## Kutipan Teks
-=-=-

Sinopsis novel Lembah Hijau


Lembah Hijau
(Nursjamsu)

          Diusianya yang masih 12 tahun, Ujang harus hidup sendiri. Ibu dan ayahnya telah meninggal. Ujang hanya punya pekarang, kambingnya ‘Si Putih’, dan dua ayamya ‘Si Bintik-Bintik’. Meski ia yatim piatu, ia tetap bersekolah seperti nasihat ibunya, walaupun Pak Mamat mengejeknya. Selain sekolah, ia juga merumput untuk kambingnya juga kambing Pak Wira untuk mendapatkan uang guna menyambung hidup. Tapi, ia berhenti merumput untuk kambingnya Pak Wira, karena Pak Wira tidak membayar upahnya lagi.
            Semakin hari, uang Ujang semakin habis. Lalu, ia melihat buah nangka yang ada dibelakang pondoknya yang hampir masak. Ia berfikir akan menjual buah itu ketika sudah masak. Tapi, ketika sudah matang, buah itu hilang dicuri orang. Kesedihannya belum hilang saat Pak Mamat mengajaknya bekerjasama. Pak Mamat ingin menanami tanah Ujang dengan kacang tanah dan hasilnya dibagi dua. Ujang setuju dan untuk menyambung hidupnya sebelum kacang tanah siap panen, ia menjual ayamnya Si Bintik-bintik. Selain itu, dia juga bekerja di pasar sebagai kuli angkut. Tapi, setiap penghasilannya selalu dibagi dua dengan preman pasar yang selalu mengancamnya.

-=-=-

## Catatan yang Disediakan
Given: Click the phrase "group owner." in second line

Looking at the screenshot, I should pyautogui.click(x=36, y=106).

-=-=-

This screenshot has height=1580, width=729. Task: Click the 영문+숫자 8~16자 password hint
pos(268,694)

-=-=-

## Tugas
**A)** Tulis ulang sinopsis Lembah Hijau mulai dari "Diusianya yang masih" sampai dengan "membayar upahnya lagi.", dengan menukar "Pak Wira" menjadi "Pak Karta".
**B)** Jawablah pertanyaan berikut berdasarkan sinopsis Lembah Hijau.
(i) Berapa usia Ujang ketika ia harus hidup sendiri?
(ii) Dengan tanaman apa Pak Mamat ingin menanami tanah Ujang?
(iii) Sebagai apa Ujang bekerja di pasar?
Catatan-catatan tersebut sama sekali tidak dipakai dalam latihan ini.

## Jawaban Latihan
**A)**
Diusianya yang masih 12 tahun, Ujang harus hidup sendiri. Ibu dan ayahnya telah meninggal. Ujang hanya punya pekarang, kambingnya ‘Si Putih’, dan dua ayamya ‘Si Bintik-Bintik’. Meski ia yatim piatu, ia tetap bersekolah seperti nasihat ibunya, walaupun Pak Mamat mengejeknya. Selain sekolah, ia juga merumput untuk kambingnya juga kambing Pak Karta untuk mendapatkan uang guna menyambung hidup. Tapi, ia berhenti merumput untuk kambingnya Pak Karta, karena Pak Karta tidak membayar upahnya lagi.

**B)**
(i) 12 tahun.
(ii) Kacang tanah.
(iii) Sebagai kuli angkut.